-- Data for analysis --
____

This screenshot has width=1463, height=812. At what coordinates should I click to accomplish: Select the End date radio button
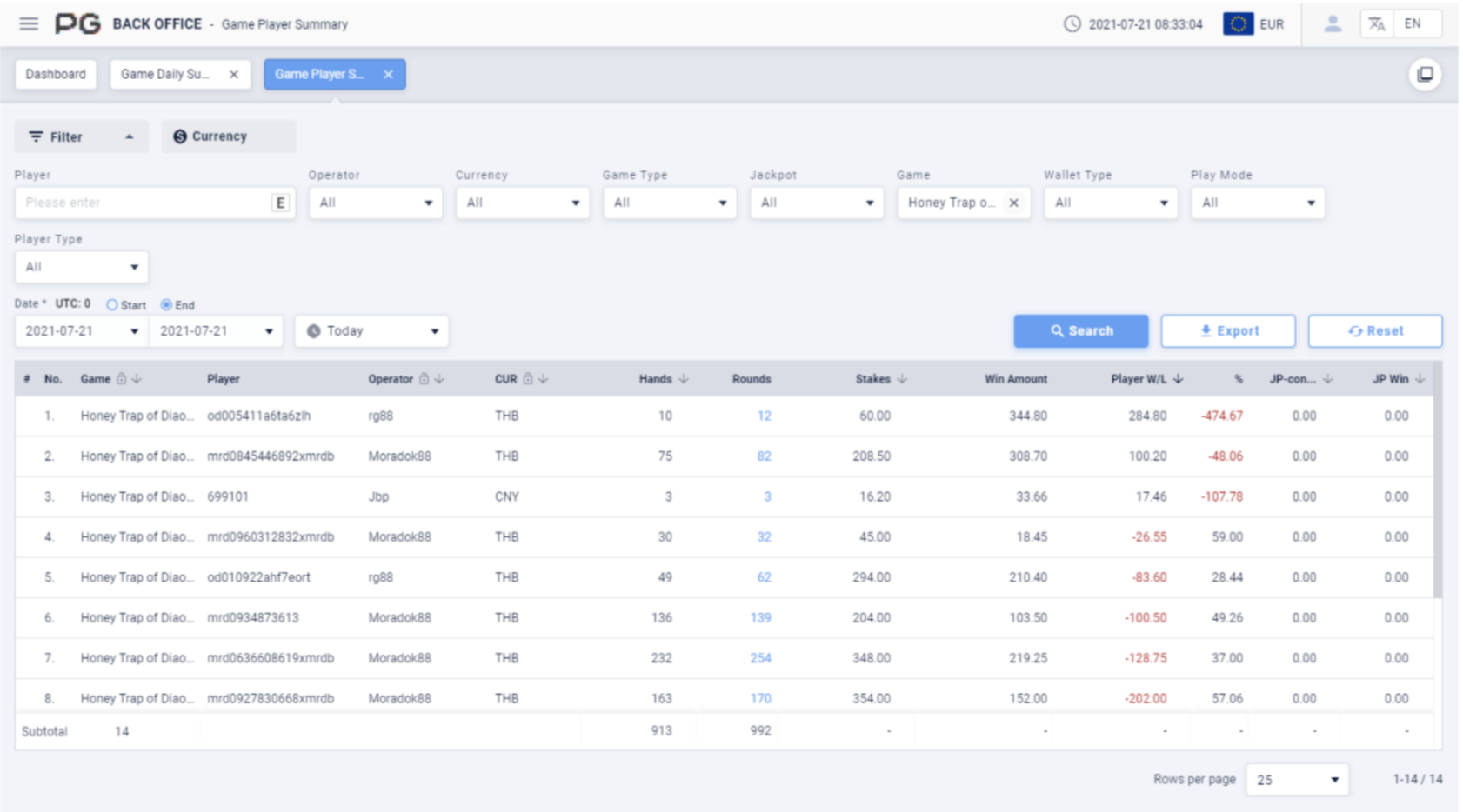click(x=166, y=305)
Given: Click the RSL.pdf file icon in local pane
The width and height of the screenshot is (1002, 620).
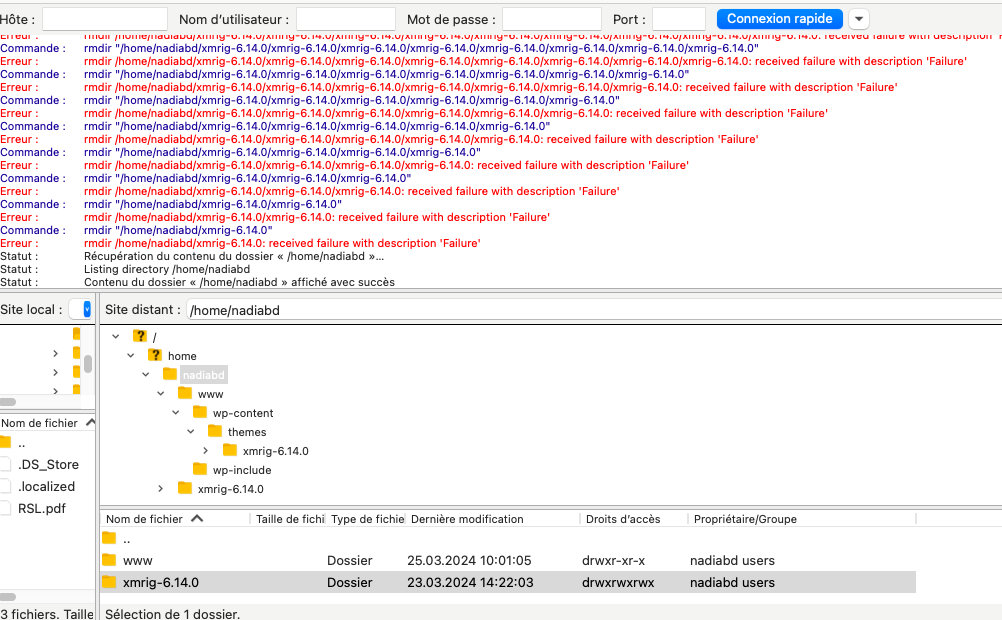Looking at the screenshot, I should tap(6, 508).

____

-- Work required --
Give back word for word the lines from the one containing "The width and" through the final line of the data above. Pictures are to be left out.

-- Solution for this problem --
The width and height of the screenshot is (1002, 620).
Looking at the screenshot, I should tap(6, 508).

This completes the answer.